→ Texto:
○ ○ ○ ○ ○ ○ ○
Uma das irmãs do meu avô dirigia uma escola pública para crianças - o Jardim da Infância.
Professoras substitutas temporárias eram contratadas. Graças a minha experiência anterior, no colégio das freiras, tive trabalho por todo o período em que cursava a Faculdade de Educação. Confesso que eu amava o convívio com as crianças. Espontâneas, carinhosas, criativas e colaborativas. O trabalho era prazeroso e
remunerado.
Concluída a faculdade, sai em campo à procura de trabalho e emprego. Novamente mudei de cidade. Nos primeiros meses, morei na casa de uma tia. Minha prima estudava num colégio de freiras e me indicou como professora de uma disciplina na qual eu era habilitada para ensinar. Foi meu primeiro emprego.
Surgiu a oportunidade de um concurso público para professor.
O ensino havia passado por uma reforma. Os antigos cursos primário e ginasial foram substituídos por ensino de Primeiro Grau. O ensino de Segundo Grau passou a corresponder aos antigos Clássico (humanidades) e Científico.
Outras reformas do ensino foram feitas, mas sem qualquer mudança de qualidade. Na minha opinião, está cada dia pior. Creio, em fase de extinção, como os dinossauros.
○ ○ ○ ○ ○ ○ ○
→ Problema: Por favor, diga quais cursos antigos foram substituídos pelo ensino de Primeiro Grau, segundo o texto. As linhas abaixo são um material à parte, independente do texto.

→ Dados disponíveis:
○ ○ ○ ○ ○ ○ ○
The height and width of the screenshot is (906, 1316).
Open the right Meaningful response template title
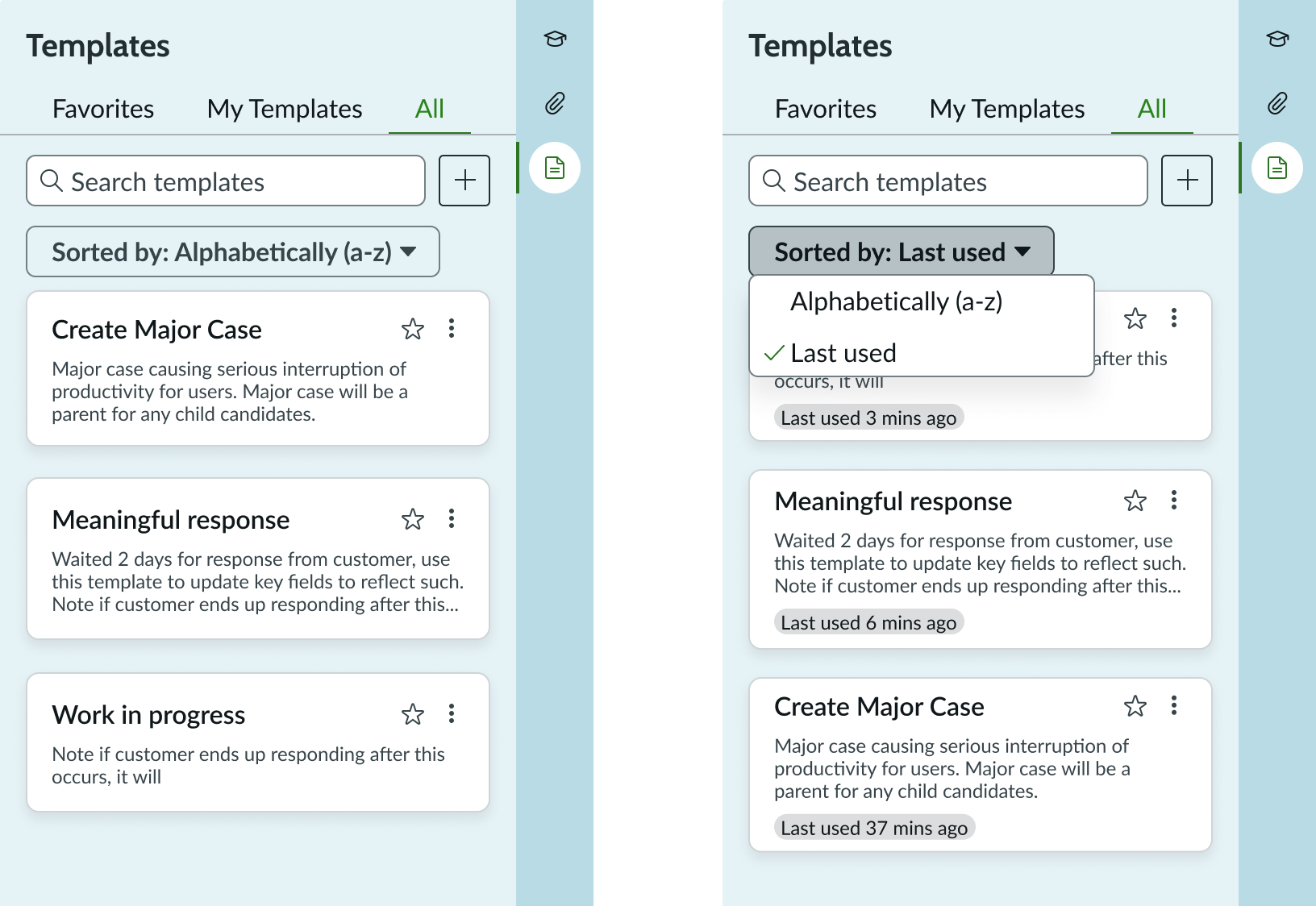tap(893, 501)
○ ○ ○ ○ ○ ○ ○
→ Resposta: Os antigos cursos primário e ginasial.